Los talibanes acogen a una periodista neozelandesa embarazada

Paradójicamente, uno de los países del mundo donde los derechos de las mujeres están más en riesgo fue el más permisivo con Charlotte Bellis

La periodista Charlotte Bellis
La periodista Charlotte Bellis FOTO: Instagram

“¿Qué van a hacer para proteger los derechos de las mujeres y de las niñas?”. Charlotte Bellis, periodista neozelandesa, formuló esta cuestión al portavoz del Gobierno talibán de Afganistán, Zabiullah Mujahid, cuando tomaron el control de Kabul en agosto. Se la planteó durante la primera rueda de prensa en 20 años del movimiento integrista musulmán y, tal y como confesó la exreportera de Al Jazeera en una columna escrita en The New Zealand Herald, “lo que nadie sabe es que una semana después concebí a una niña”.

Se percató de que estaba embarazada, en Doha, Catar, donde vivía, mientras su pareja, el fotógrafo belga de The New York Times, Jim Huylebroek, no conseguía salir de la capital afgana, envuelta en el caos inicial de la llegada del nuevo régimen.

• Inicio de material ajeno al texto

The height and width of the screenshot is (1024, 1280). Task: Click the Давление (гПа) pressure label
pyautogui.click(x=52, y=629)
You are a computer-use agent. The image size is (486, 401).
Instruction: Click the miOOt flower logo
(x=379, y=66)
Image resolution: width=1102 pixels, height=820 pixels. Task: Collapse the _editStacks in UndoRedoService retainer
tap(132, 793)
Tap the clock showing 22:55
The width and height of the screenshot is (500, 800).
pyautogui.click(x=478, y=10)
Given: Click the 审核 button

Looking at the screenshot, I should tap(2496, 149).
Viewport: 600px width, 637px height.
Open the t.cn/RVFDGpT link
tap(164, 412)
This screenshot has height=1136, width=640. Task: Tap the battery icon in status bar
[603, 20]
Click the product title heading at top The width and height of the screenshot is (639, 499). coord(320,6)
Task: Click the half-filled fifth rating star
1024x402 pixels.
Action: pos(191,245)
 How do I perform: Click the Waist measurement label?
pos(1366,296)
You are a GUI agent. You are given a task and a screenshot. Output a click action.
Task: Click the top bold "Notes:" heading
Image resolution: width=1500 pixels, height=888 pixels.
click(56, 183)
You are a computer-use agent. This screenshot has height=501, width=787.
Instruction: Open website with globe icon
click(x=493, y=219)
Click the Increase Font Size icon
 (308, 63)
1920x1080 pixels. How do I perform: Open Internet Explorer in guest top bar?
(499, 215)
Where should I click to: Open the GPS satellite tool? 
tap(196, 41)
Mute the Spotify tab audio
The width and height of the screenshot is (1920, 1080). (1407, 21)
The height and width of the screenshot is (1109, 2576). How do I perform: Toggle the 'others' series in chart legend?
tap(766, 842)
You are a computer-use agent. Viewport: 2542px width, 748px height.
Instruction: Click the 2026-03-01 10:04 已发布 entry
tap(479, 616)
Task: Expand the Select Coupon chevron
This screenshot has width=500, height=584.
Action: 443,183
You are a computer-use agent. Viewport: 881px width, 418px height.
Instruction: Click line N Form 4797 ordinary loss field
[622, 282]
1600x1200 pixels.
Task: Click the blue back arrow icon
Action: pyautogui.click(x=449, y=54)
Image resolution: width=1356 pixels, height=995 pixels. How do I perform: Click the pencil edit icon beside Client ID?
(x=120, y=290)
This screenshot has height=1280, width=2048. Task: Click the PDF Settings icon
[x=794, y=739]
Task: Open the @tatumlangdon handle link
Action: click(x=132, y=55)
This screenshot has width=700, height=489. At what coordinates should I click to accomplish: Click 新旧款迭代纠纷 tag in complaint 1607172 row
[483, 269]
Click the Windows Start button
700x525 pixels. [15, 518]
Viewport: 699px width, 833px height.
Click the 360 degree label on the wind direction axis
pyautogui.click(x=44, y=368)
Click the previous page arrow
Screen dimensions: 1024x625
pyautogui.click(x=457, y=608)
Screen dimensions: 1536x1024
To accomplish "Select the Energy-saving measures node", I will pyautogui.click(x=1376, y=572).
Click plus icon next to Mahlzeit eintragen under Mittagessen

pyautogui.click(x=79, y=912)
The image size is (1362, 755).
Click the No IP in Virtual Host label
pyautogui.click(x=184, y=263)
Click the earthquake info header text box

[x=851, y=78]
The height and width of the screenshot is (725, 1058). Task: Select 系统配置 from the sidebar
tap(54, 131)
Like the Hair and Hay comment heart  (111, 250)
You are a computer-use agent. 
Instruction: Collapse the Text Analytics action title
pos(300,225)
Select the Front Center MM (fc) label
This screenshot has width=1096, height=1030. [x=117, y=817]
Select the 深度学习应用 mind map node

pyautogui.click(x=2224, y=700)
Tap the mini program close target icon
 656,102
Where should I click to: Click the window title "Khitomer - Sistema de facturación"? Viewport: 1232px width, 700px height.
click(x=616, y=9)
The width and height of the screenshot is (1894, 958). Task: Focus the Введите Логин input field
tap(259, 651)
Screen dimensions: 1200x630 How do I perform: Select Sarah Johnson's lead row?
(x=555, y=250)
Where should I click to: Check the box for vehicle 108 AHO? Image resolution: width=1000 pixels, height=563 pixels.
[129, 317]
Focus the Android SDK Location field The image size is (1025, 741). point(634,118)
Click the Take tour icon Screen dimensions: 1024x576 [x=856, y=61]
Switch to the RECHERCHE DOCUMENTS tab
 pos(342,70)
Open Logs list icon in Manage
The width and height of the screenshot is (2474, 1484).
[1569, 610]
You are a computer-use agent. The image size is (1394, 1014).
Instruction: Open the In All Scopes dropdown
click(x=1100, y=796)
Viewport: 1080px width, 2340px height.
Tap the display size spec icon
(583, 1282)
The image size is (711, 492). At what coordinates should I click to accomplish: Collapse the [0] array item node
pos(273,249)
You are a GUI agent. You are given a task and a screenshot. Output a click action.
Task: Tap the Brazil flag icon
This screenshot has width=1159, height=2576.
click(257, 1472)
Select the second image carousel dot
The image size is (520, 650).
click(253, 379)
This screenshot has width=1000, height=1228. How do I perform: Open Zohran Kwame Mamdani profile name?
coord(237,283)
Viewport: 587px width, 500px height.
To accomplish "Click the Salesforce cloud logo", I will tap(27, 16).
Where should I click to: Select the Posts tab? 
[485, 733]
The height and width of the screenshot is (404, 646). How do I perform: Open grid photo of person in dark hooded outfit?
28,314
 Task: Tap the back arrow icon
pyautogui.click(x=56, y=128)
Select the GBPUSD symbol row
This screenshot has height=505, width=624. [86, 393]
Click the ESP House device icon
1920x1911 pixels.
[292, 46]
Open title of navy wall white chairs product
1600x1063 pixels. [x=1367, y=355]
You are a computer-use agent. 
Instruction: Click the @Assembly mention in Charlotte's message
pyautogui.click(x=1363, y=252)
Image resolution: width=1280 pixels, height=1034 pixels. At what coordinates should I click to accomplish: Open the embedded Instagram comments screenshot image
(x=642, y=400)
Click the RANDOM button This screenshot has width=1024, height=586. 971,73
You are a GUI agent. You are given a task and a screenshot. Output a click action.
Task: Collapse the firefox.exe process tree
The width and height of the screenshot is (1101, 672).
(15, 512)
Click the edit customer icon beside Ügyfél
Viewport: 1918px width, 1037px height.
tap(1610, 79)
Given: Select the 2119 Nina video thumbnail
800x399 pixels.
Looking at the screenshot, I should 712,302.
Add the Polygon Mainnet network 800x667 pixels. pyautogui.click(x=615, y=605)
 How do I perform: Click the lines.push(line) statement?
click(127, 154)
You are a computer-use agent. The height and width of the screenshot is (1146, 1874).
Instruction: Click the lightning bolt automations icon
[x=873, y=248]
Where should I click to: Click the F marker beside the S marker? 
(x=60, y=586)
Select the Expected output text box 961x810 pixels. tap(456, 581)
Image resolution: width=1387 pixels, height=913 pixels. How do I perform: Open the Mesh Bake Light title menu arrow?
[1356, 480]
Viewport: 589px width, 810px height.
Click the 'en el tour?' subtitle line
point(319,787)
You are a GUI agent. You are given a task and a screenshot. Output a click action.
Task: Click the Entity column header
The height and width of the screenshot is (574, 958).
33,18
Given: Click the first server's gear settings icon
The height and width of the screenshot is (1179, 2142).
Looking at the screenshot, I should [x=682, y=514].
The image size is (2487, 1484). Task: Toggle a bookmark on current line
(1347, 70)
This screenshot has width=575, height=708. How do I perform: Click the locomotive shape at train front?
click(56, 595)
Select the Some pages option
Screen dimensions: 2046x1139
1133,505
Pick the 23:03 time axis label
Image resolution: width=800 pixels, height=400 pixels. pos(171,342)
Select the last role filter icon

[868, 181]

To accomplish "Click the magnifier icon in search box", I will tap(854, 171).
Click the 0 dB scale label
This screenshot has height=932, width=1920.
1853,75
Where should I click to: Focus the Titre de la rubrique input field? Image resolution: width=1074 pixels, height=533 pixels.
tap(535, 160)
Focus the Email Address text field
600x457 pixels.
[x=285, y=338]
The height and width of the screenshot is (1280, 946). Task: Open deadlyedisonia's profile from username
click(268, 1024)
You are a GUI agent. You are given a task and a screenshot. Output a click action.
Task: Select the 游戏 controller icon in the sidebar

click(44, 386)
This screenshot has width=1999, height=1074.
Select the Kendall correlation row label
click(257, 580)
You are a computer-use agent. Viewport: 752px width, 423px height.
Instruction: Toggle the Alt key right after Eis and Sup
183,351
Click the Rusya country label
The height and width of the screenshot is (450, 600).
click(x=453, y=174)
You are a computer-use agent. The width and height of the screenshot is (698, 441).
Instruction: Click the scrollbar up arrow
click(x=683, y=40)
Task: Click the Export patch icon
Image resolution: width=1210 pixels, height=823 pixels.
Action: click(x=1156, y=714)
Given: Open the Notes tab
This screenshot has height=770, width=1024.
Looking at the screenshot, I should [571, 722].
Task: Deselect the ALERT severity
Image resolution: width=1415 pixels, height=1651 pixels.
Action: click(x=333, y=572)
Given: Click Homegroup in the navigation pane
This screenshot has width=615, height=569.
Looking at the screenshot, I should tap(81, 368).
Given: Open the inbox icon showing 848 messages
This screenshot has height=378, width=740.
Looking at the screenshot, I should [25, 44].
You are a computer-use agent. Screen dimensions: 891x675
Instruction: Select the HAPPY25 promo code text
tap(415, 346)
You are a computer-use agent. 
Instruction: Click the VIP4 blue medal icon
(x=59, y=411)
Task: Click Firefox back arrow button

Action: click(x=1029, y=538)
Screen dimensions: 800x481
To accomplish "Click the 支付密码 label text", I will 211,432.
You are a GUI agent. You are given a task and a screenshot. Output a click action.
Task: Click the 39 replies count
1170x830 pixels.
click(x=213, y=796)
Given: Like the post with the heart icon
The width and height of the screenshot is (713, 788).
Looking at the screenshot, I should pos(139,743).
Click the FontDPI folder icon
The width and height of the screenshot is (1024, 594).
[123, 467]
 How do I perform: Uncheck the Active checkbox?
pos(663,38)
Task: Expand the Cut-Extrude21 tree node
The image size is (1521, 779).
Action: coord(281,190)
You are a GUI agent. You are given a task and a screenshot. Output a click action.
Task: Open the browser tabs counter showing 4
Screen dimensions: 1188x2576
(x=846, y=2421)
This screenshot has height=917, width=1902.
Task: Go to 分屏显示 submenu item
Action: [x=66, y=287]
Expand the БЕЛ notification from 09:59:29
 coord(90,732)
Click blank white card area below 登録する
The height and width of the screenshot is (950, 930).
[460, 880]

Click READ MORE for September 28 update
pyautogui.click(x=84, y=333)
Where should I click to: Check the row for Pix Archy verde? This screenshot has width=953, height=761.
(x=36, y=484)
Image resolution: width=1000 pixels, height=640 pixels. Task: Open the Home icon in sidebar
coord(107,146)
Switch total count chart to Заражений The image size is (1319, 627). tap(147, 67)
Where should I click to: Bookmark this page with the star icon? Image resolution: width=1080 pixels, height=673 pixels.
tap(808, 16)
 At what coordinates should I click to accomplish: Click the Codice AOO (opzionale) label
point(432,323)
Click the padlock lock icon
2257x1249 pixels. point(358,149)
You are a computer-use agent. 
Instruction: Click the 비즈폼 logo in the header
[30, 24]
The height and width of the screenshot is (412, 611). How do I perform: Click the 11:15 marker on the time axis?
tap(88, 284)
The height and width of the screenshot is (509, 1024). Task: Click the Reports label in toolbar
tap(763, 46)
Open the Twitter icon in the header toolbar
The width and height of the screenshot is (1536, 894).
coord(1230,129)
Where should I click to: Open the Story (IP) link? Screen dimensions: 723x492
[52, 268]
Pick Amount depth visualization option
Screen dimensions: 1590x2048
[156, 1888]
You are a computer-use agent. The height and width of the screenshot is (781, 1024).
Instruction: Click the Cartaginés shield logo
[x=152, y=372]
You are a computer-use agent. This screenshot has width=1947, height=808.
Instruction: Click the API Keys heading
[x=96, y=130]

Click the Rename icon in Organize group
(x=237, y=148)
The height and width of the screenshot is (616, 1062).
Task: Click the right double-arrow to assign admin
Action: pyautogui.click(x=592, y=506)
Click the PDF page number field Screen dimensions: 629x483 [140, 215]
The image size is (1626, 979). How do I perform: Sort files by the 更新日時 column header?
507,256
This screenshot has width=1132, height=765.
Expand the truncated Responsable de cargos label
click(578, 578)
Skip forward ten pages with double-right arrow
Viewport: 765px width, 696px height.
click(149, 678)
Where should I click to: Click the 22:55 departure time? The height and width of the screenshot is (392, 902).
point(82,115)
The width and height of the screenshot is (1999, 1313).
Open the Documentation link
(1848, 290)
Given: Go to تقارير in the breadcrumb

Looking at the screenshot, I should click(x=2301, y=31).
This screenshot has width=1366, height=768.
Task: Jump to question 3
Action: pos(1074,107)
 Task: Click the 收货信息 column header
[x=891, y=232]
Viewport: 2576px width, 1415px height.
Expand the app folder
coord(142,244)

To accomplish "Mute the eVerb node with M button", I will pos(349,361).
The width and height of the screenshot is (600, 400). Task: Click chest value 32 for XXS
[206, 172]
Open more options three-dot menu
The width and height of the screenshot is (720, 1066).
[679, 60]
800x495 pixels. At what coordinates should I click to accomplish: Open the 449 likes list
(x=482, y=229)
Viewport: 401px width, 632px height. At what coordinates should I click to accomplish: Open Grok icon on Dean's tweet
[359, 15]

De la sorpresa inicial de Bellis, a quien los médicos le habían dicho que no podía tener hijos, la periodista pasó a la inquietud: en Catar es ilegal estar embarazada fuera del matrimonio. No estaba casada, así que su única opción era abandonar el país.

Bellis comenzó los trámites para regresar a Nueva Zelanda, una de las naciones con la política fronteriza más férrea durante la pandemia. El Gobierno de Jacinda Arden lidia con el covid-19 desde una perspectiva proteccionista y esto significa que el número de ciudadanos kiwis y residentes a los que se les permite la entrada es muy limitado. El país oceánico ha conseguido mantener la propagación del virus al mínimo durante dos años y tan sólo ha registrado 52 muertes por el virus entre su población de cinco millones de habitantes. Sin embargo, el precio que están pagando sus ciudadanos residentes en el extranjero y que desean volver es muy alto.

Charlotte Bellis posa en una fotografía con su pareja Jim Huylebroek en Kabul, Afghanistan.
Charlotte Bellis posa en una fotografía con su pareja Jim Huylebroek en Kabul, Afghanistan. AP

El programa nacional de ‘Gestión de Aislamiento y Cuarentena’, se encarga de coordinar la entrada de sus expatriados y en este momento está absolutamente colapsado. Estaba previsto que las fronteras se abrieran en marzo aunque la variante omicron ha cambiado los planes. Tras varios intentos, los permisos que Bellis pidió para regresar le fueron denegados; tampoco tuvo suerte en el sistema de lotería que usan miles de ciudadanos. Sus opciones se redujeron considerablemente: en Bélgica, país natal de su pareja, tan sólo puede pasar tres de cada seis meses, Catar era inviable y Nueva Zelanda parecía imposible. Tan sólo les quedaba una opción: la Afganistán talibán, donde tanto ella como su pareja tenían visa activa, y donde fallecen 638 de cada cien mil mujeres que dan a luz. La predicción para 2025 es de 50.000 a 70.000 muertes.

Bellis se reunió con la misma cúpula talibán a la que cuestionó en agosto, les explicó la situación y recibió una respuesta explícita: “Puedes venir y no tendrás ningún problema. Sólo dile a la gente que estás casada y si la cosa va a más, llámanos. No te preocupes. Todo irá bien”.

Paradójicamente, uno de los países del mundo donde los derechos de las mujeres están más en riesgo fue el más permisivo con Bellis, mientras que su lugar de nacimiento y una de las naciones donde las libertades están más protegidas, le cerró las puertas. Tras varias semanas en Afganistán, la presión de Bellis desde su posición de periodista ha surtido efecto y, finalmente, ha conseguido un trato preferencial en su anhelado regreso a casa para dar a luz a una niña en mayo.